[Screenshot grounding data]

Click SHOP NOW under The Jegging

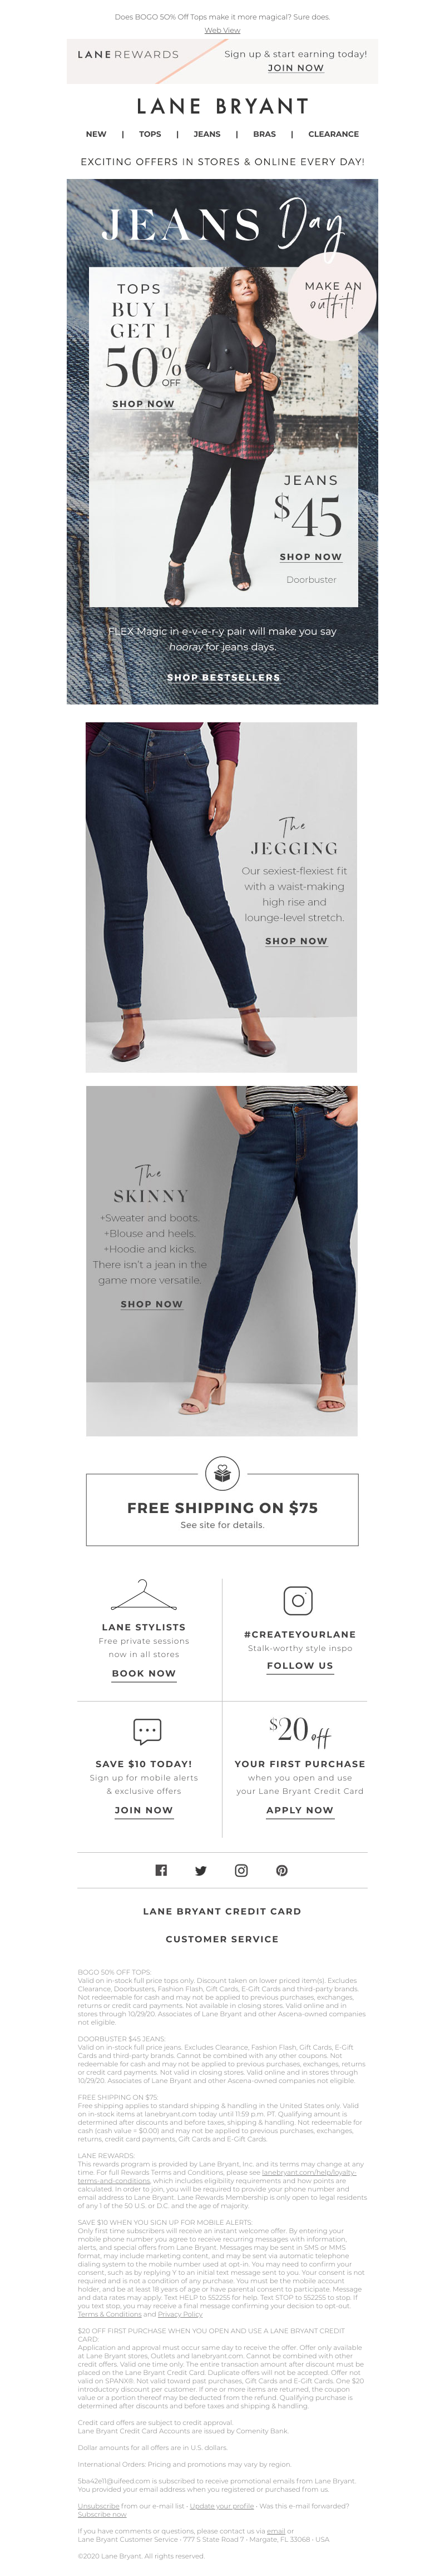pyautogui.click(x=296, y=940)
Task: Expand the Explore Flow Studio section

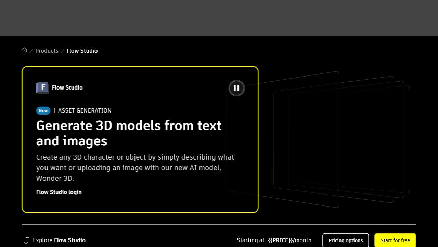Action: (x=59, y=240)
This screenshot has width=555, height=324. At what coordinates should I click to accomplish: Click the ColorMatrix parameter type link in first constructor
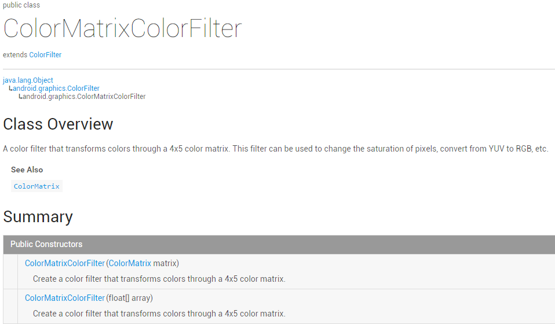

**Your assignment:** An exact copy of the entries above is needed, with the pictures removed.

**Output of the task:**
Click SHOP NOW under The Jegging

pyautogui.click(x=296, y=940)
Task: Expand the Explore Flow Studio section

Action: (x=59, y=240)
This screenshot has width=555, height=324. At what coordinates should I click to accomplish: Click the ColorMatrix parameter type link in first constructor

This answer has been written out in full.